== AIM ==
Can you copy out the lines of these records word for word, leaving the pictures out of your reply?
-------
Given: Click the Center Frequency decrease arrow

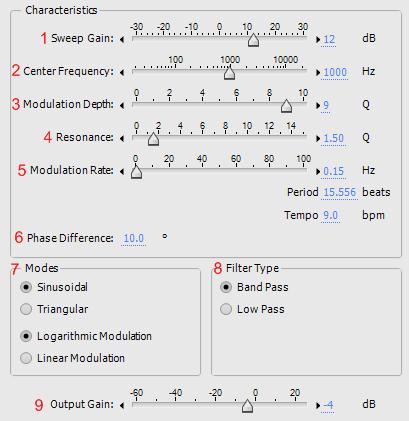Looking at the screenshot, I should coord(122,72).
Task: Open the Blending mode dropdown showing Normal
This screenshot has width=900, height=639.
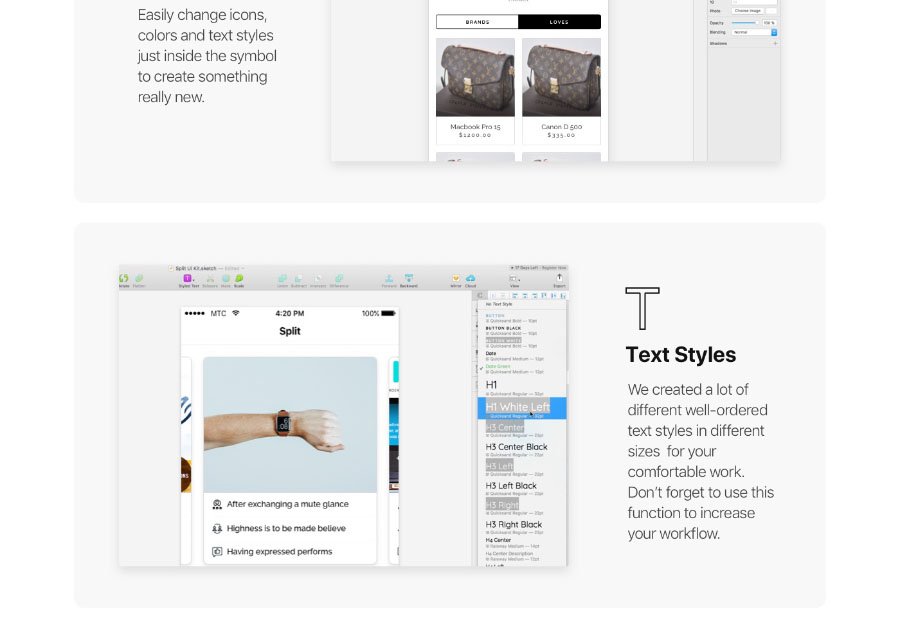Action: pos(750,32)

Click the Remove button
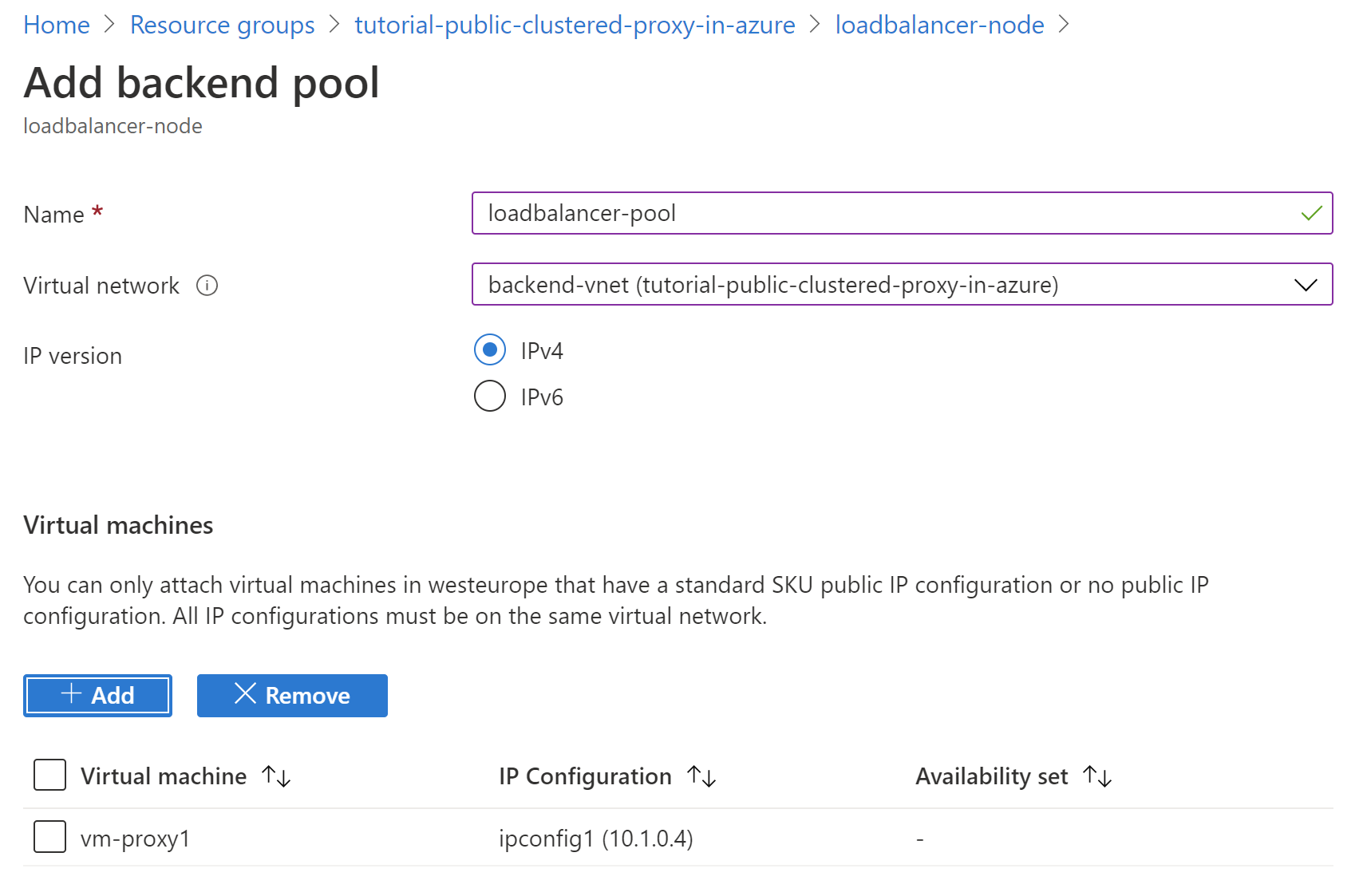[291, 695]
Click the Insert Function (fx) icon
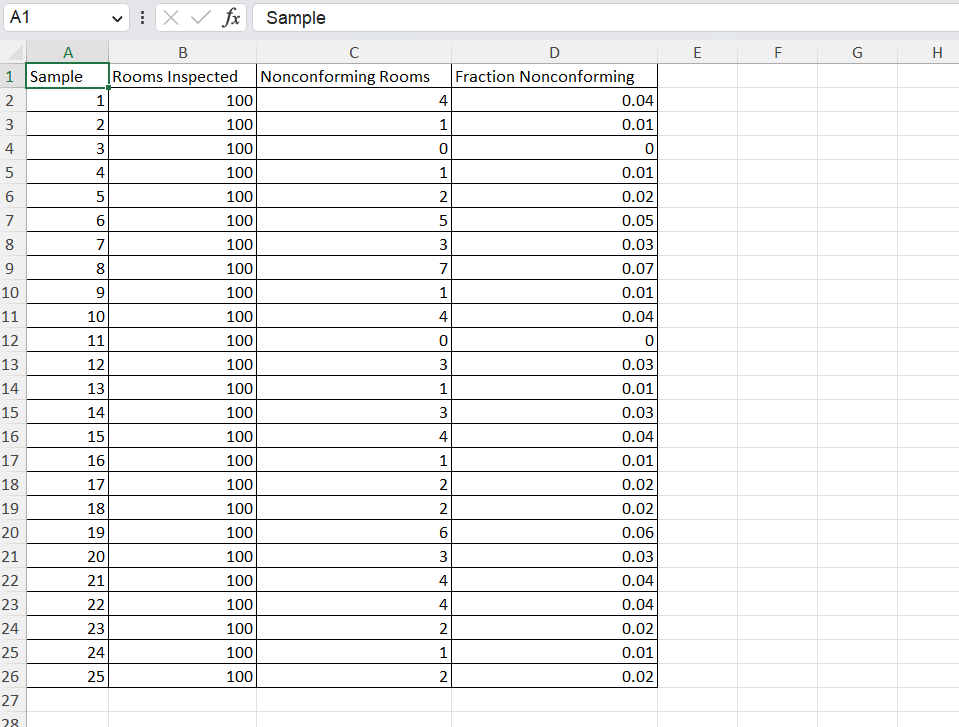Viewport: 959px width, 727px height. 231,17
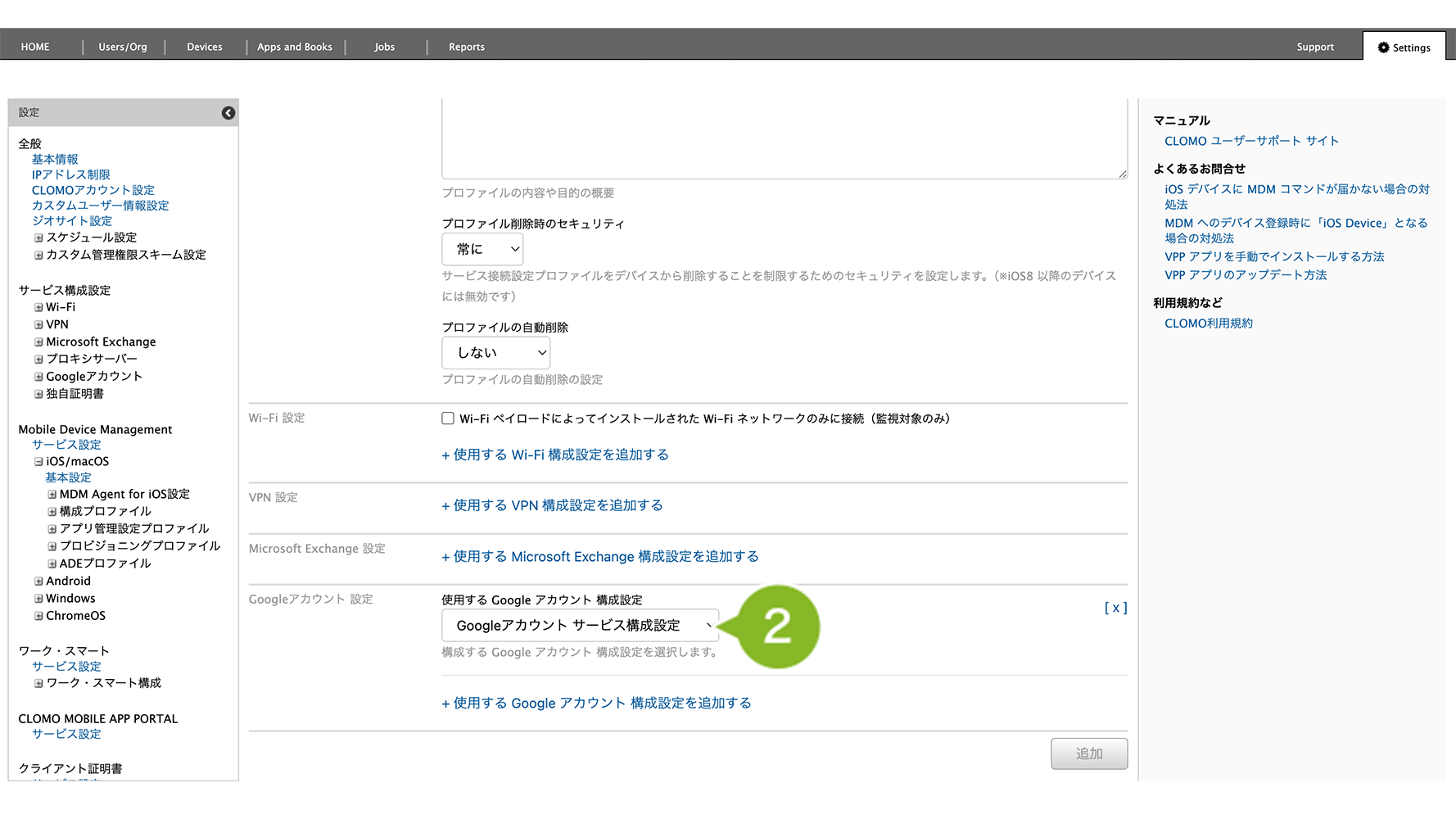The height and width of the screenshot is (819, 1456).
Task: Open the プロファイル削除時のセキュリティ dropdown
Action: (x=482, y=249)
-------
== REPLY TO THE TASK ==
Given: Click the Center Frequency decrease arrow

Looking at the screenshot, I should coord(122,72).
Task: Open the Blending mode dropdown showing Normal
This screenshot has width=900, height=639.
Action: pos(750,32)

Click the Remove button
[291, 695]
Click the Insert Function (fx) icon
Viewport: 959px width, 727px height. 231,17
The height and width of the screenshot is (819, 1456).
Task: Open the プロファイル削除時のセキュリティ dropdown
Action: (x=482, y=249)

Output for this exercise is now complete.